Hi everyone,
I am working with data where we have a short list of genes (less than 50 total, split into 10 or so groups) that we want to use to cluster our data at a broad level before subcluster analysis on each broad cluster. I've been toying with the idea of doing my UMAPs and graph-based clustering using PCs that drive the largest amount of variation for my short list of genes. This was straightforward to implement and I am now evaluating the quality of the results. Meanwhile, I was wondering if anyone can point me to a reference where this approach had been taken before? Or share personal experiences?

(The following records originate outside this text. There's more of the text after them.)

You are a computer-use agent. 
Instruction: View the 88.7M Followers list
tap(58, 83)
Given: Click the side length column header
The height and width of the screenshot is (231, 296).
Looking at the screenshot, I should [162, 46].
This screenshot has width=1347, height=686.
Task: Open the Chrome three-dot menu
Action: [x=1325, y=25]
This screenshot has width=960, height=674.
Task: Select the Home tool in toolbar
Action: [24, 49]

It's not something I'd seen, but intuitively it makes sense to me if you want supervised clusters in accordance to curated genes. I like using PCs as the selected ones should contain coexpressing genes not in my original list related to the variation, though I am concerned about using non-consecutive PCs, as that seems particularly unconventional.
Thank you for your comment! I didn't know a UMAP embedding can be learnt from a subset like that. The UMAP documentation seems to have a section discussing this, so I'll look it over (https://umap-learn.readthedocs.io/en/latest/supervised.html).
Concerning bias, I'm not sure why its an issue in the first place if I'm intentionally trying to separate my cells based off a restricted set of genes? It just strikes me as sensible if one wants first a broad grouping (i.e. EX neurons, IN neurons, Glia), before going in on those groups for fine-grained analysis.
In my opinion, the issue is that cells may not be able to separate based on a restricted set of genes. But if you pick a restricted set of PCs derived from a restricted set of genes, chances are that you can separate them any way you want, because you get to pick which variables work exactly for your intended clustering. That's why I suggested UMAP on a restricted set of genes, because that at least removes the second type of bias.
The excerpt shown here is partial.